The hemodynamic consequences of respiratory acidosis include a direct depressing effect on myocardial contractility. An associated sympathetic surge, sometimes intense, leads to increases in plasma catecholamines; however, during severe acidemia (blood pH lower than approximately 7.20), receptor responsiveness to catecholamines is markedly blunted. Hypercapnia results in systemic vasodilatation via a direct action on vascular smooth muscle; this effect is most obvious in the cerebral circulation, where blood flow increases in direct relation to the level of P co 2 . By contrast, CO 2 retention can produce vasoconstriction in the pulmonary circulation resulting in pulmonary hypertension and right-sided heart failure (cor pulmonale). Similarly, CO 2 retention can lead to vasoconstriction in the renal circulation that may be the result, at least in part, of enhanced sympathetic activity. Mild to moderate hypercapnia is usually associated with an increased cardiac output, normal or increased blood pressure, warm skin, a bounding pulse, and diaphoresis. However, if hypercapnia is severe or considerable hypoxemia is present, decreases in both cardiac output and blood pressure may be observed.

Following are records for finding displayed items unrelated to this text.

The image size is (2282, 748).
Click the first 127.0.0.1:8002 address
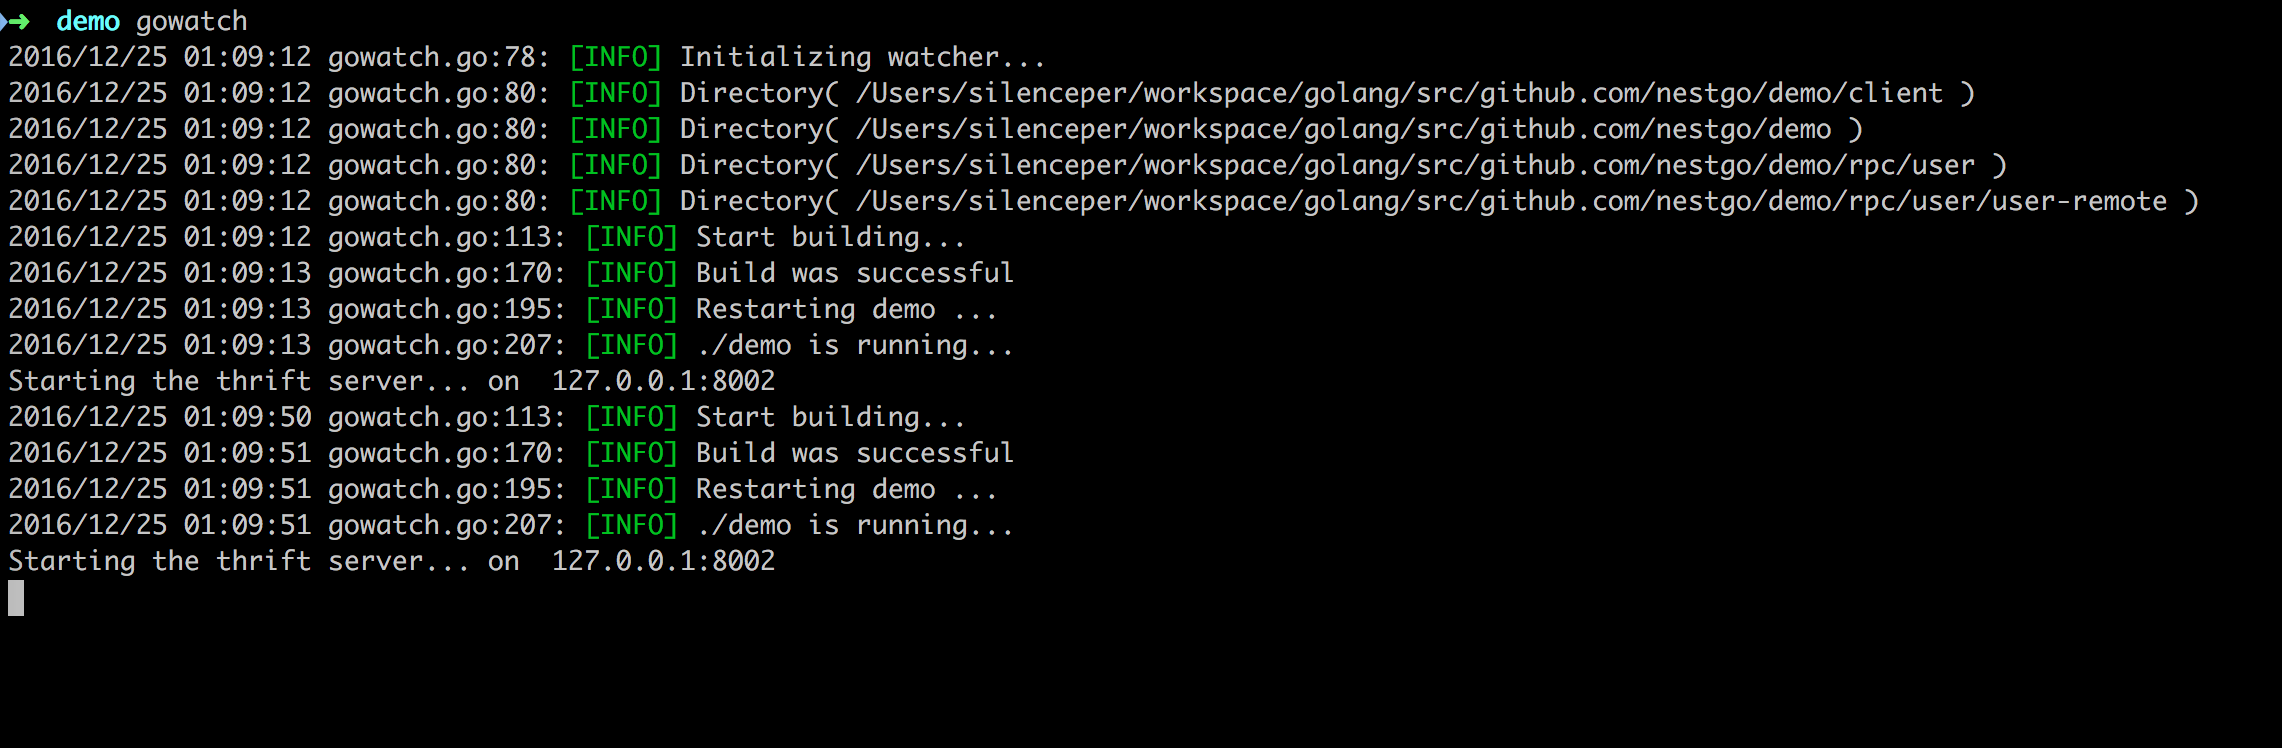663,381
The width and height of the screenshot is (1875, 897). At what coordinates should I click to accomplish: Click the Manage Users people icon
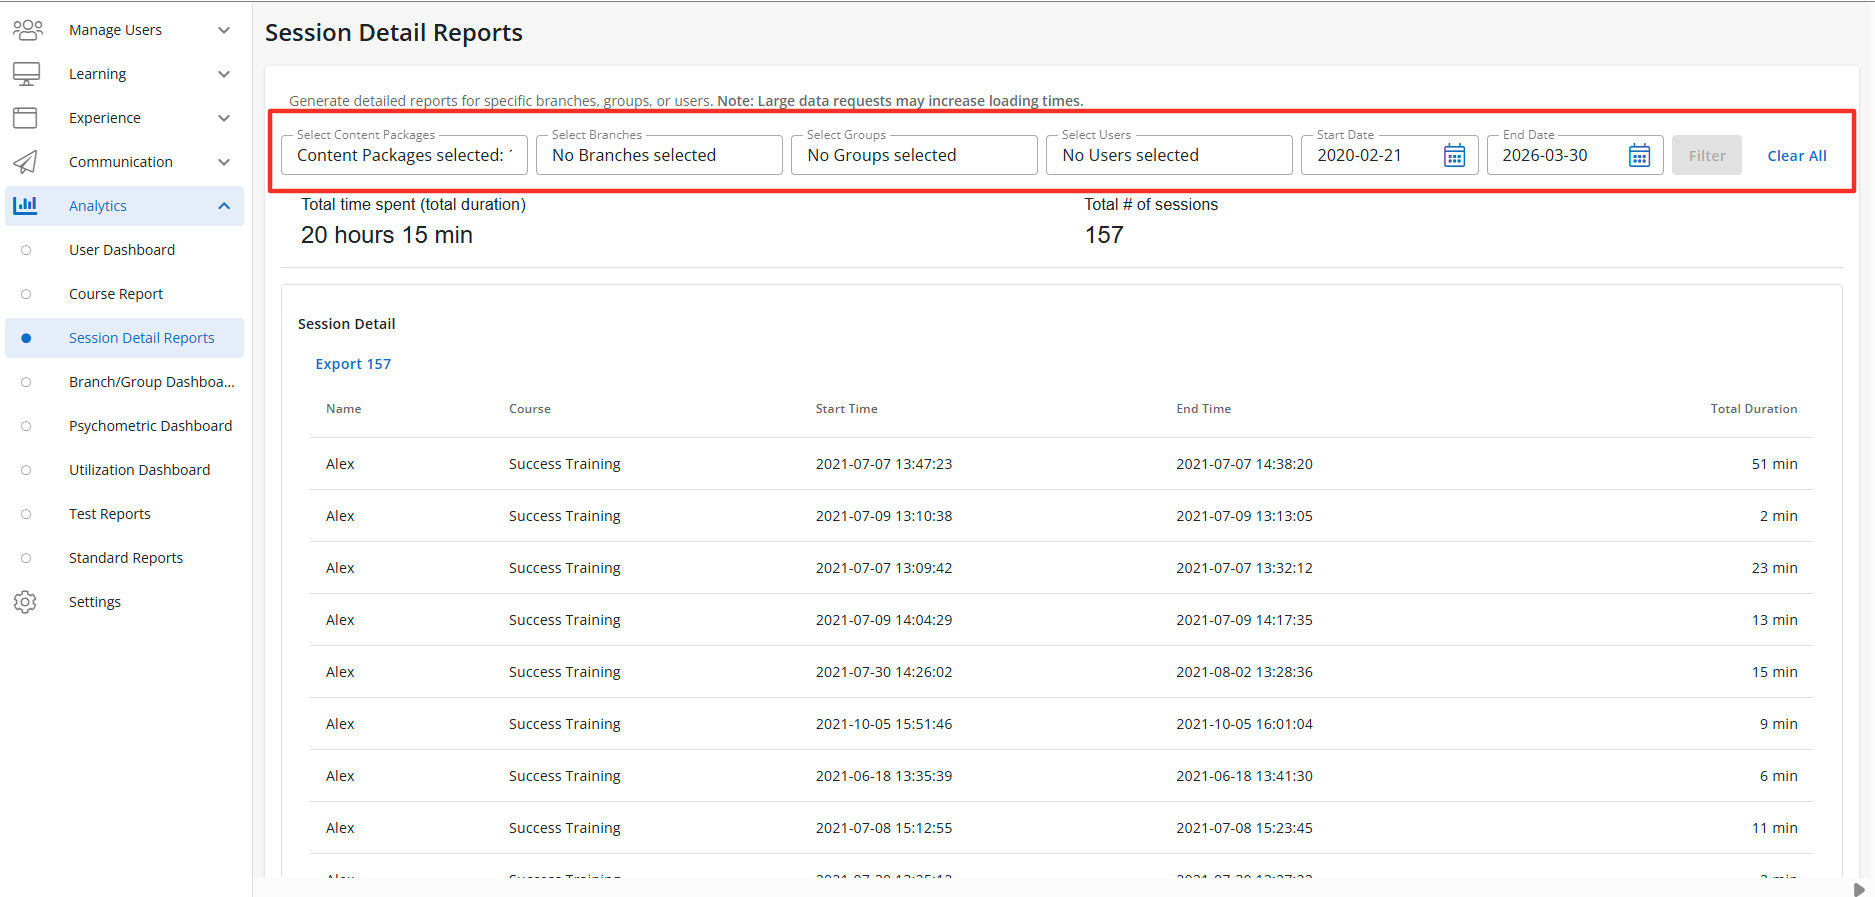[x=27, y=30]
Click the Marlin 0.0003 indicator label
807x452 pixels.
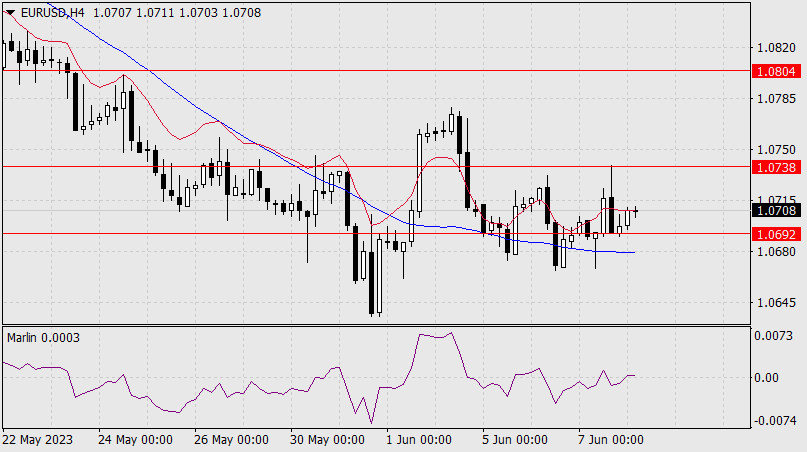point(43,338)
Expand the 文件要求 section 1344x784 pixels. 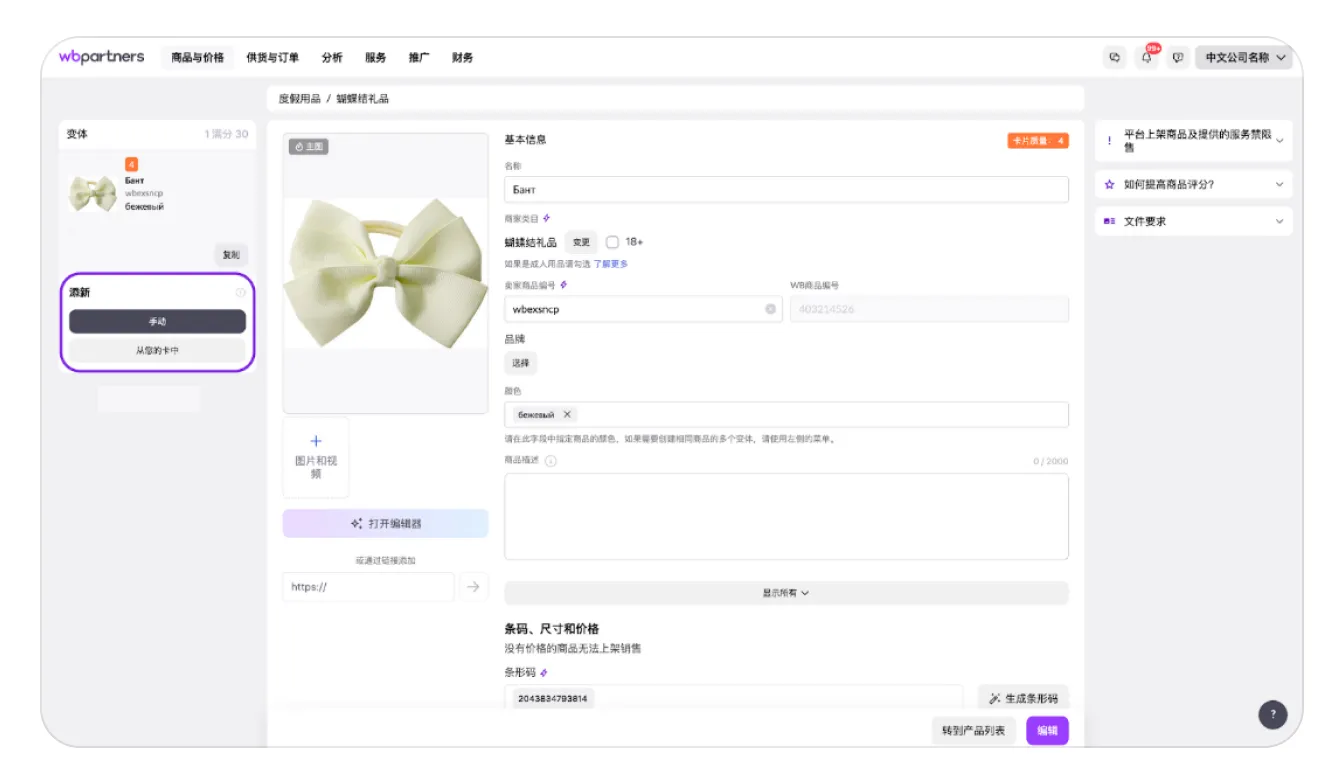click(1193, 221)
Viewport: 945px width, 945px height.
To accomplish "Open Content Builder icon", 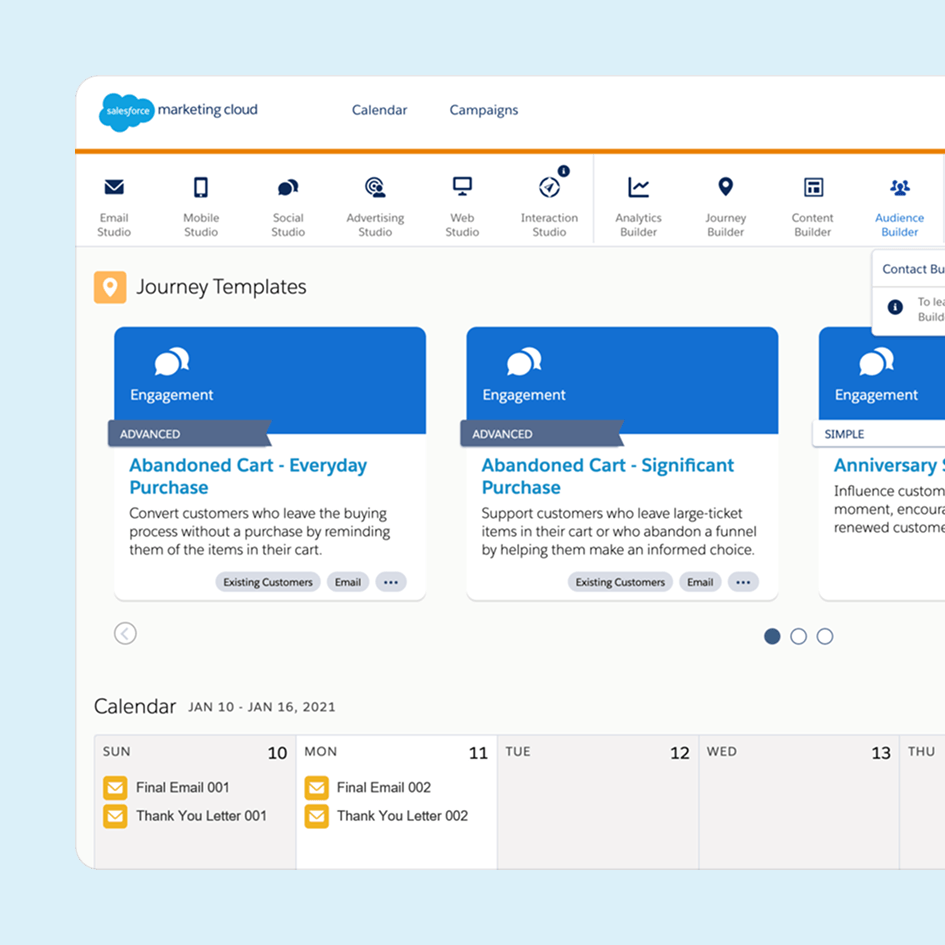I will click(813, 188).
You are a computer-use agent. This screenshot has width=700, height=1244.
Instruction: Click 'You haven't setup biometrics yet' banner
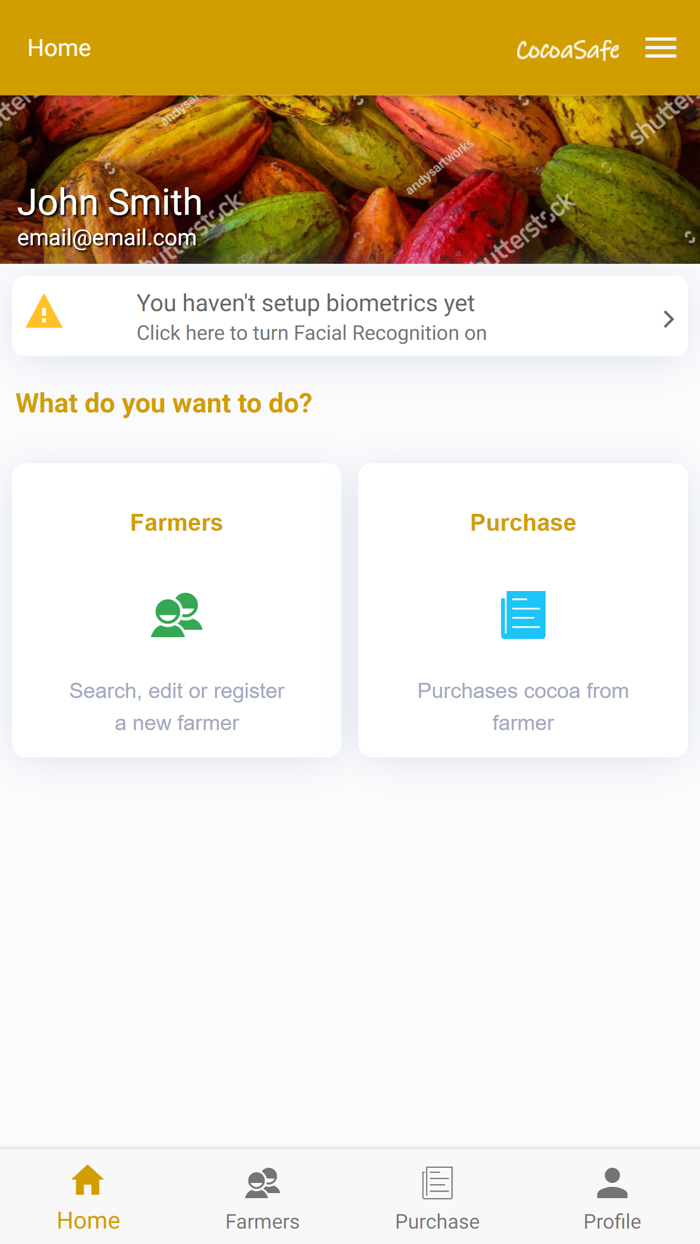coord(305,303)
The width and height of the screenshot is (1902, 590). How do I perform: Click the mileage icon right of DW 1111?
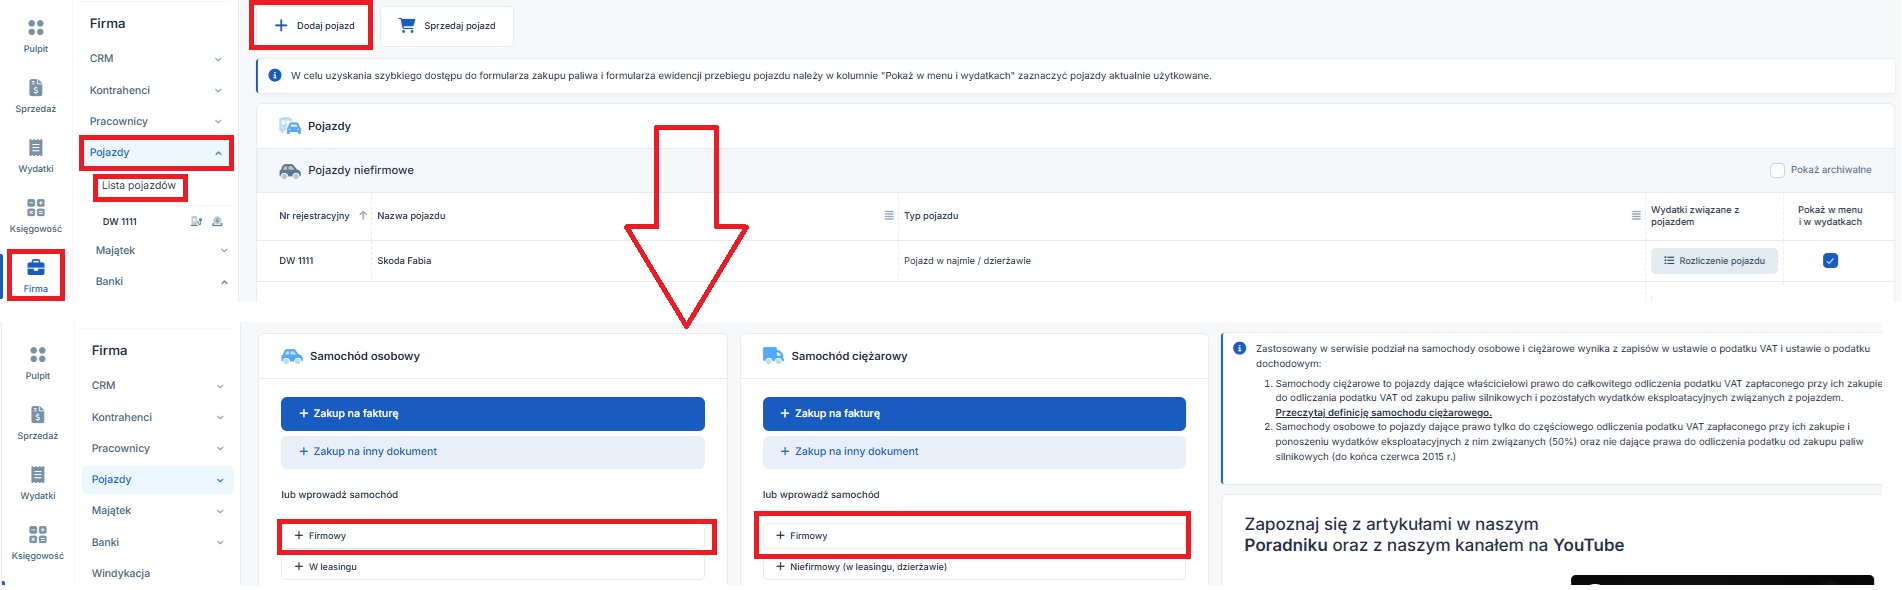tap(217, 222)
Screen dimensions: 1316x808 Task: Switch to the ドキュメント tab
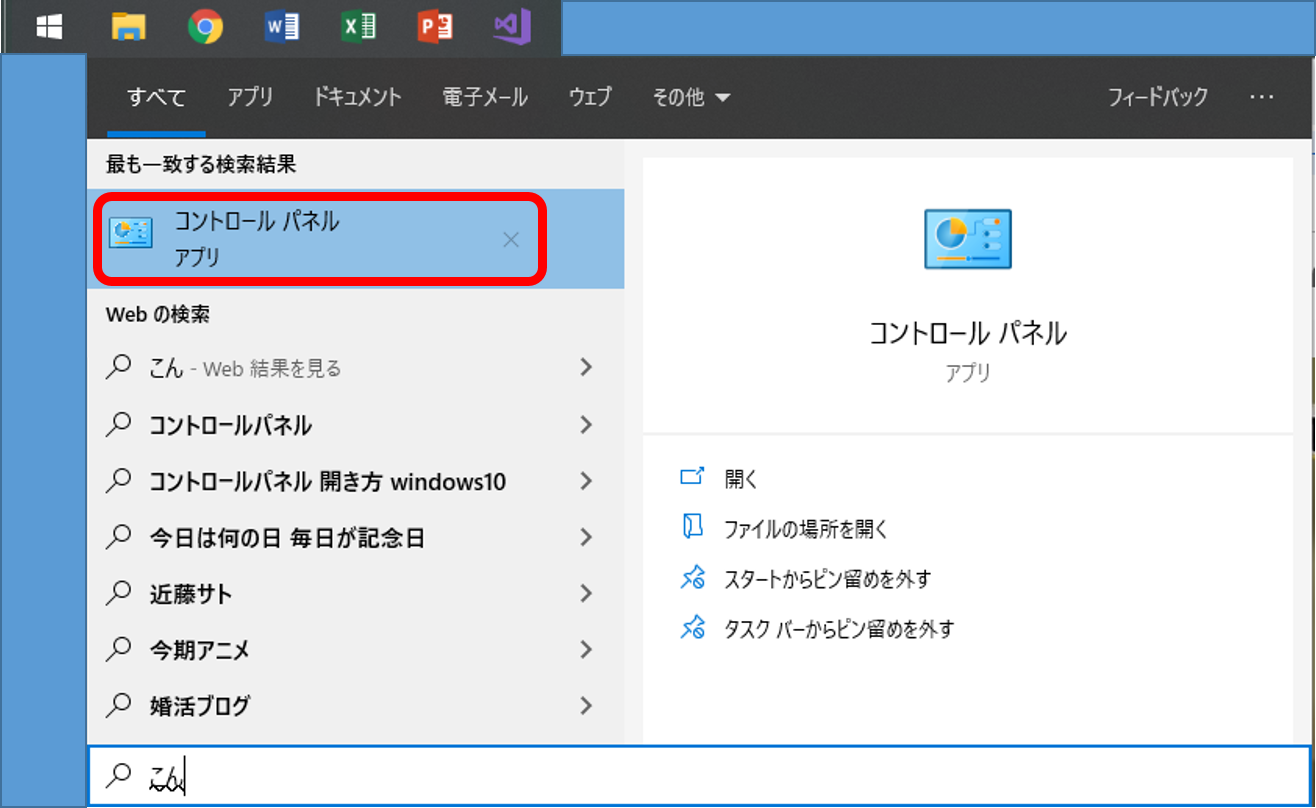(356, 97)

Concomitant therapy with vasoactive medications (e.g., β-adrenergic receptor blockers) or the presence of congestive heart failure may further impair the hemodynamic response. Cardiac arrhythmias, particularly supraventricular tachyarrhythmias not associated with major hemodynamic compromise, are common, especially in patients receiving digitalis. They do not result primarily from the hypercapnia but rather reflect the associated hypoxemia and sympathetic discharge, concomitant medication, other electrolyte abnormalities, and underlying cardiac disease. Cardiac arrhythmias are also observed after initiation of mechanical ventilation and likely result from sudden correction of acidemia. Retention of salt and water is commonly observed in sustained hypercapnia, especially in the presence of cor pulmonale. In addition to the effects of heart failure on the kidney, multiple other factors may be involved, including the prevailing stimulation of the sympathetic nervous system and the renin-angiotensin-aldosterone axis, increased renal vascular resistance, and elevated levels of antidiuretic hormone and cortisol.